THE prospect of doctors, whose role is so vital, going on strike is particularly unsettling.
Relief at the decision yesterday not to go ahead with strikes by hospital doctors this winter, however, must be tempered. The result of the ballot by the British Medical Association (BMA) has revealed considerable numbers would be prepared to go on strike and more, including consultants, would be willing to take industrial action short of walking out.
It is clear from this exercise that hospital doctors in Scotland are both angry about changes to the NHS pension scheme, which will require them to work longer and pay more in contributions, and frustrated at the failure of the Scottish Government to offer an alternative to these conditions imposed in England and Wales by the UK Government.
In June, doctors throughout the UK, including GPs, took industrial action for the first time in nearly 40 years in protest at the pension reforms but failed to force the UK Government to back down on the reform programme. In the breakaway ballot by the BMA in Scotland this month, 72% of junior doctors and a majority of staff grade and specialists in hospitals were prepared to strike. Consultants rejected a strike but were in favour of other industrial action, with only public health doctors against any form of action. All these results, however, must be seen in context. Fewer than half of hospital doctors voted and, in the case of junior doctors, only 28% took part.
The low turnout may be due to the June strike failing to achieve new terms. However, it is also a reflection of a great reluctance on the part of doctors themselves to walk out even when there is emergency cover.
They are right to hold back. While large numbers of their patients are unemployed or restricted to part-time or temporary work, most medics are very well rewarded. Increased longevity means that almost everyone will have to work longer and contribute more to their pension schemes. Doctors, however, will remain among the dwindling number who can still look forward to a pension based on final salary. Nevertheless, there is, a case for re-examining whether they should have to work until the age of 68 when other frontline public sector employees can retire sooner. For example, there is a proposal that the normal retirement age for the police should be 60.

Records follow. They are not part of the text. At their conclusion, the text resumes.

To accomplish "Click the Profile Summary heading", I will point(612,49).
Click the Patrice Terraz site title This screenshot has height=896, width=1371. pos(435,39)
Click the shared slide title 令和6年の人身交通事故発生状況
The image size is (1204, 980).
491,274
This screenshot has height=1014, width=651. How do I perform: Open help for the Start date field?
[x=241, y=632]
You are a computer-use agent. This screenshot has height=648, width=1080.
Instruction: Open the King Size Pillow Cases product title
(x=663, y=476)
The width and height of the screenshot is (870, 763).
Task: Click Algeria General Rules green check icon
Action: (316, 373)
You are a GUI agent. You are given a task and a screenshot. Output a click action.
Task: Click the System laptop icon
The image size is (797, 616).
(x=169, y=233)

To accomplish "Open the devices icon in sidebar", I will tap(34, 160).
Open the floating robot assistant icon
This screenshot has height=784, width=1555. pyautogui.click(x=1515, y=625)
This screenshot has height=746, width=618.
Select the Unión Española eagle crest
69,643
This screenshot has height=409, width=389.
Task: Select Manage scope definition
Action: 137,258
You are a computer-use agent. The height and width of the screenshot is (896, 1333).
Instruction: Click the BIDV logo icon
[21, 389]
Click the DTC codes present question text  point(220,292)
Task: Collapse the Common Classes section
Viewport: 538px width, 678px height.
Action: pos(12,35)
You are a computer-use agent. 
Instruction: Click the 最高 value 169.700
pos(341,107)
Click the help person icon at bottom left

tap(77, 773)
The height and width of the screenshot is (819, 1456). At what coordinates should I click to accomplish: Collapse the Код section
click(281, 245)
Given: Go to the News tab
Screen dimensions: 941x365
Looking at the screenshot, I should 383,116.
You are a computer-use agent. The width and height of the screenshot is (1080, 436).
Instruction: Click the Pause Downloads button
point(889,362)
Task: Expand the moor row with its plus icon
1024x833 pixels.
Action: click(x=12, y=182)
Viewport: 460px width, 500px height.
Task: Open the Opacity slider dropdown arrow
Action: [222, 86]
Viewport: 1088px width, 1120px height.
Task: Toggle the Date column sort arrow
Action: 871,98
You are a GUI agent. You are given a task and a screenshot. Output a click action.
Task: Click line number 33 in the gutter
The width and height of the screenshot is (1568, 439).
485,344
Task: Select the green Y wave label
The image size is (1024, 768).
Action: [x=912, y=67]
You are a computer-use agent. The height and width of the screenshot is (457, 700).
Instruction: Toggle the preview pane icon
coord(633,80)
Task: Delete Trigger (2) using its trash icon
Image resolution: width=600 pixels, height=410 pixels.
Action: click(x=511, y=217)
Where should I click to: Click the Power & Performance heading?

The strike ballot by the BMA in Scotland was presumably intended to force the pace of negotiations with the Scottish Government that have been going on since March with little or no progress. The Scottish Health Secretary, Alex Neil, is relatively new in the job but he has stated that he is opposed to the UK Government's policy of large and rapid increases in pension contributions. Failure to come up with an alternative for Scottish doctors under Scotland's NHS pensions scheme, however, suggests that Mr Neil cannot secure the funding to match the soundbite.
Both sides must regard the ballot result as a mandate to abandon empty promises and threats and return to the negotiating table to find a fair and affordable solution.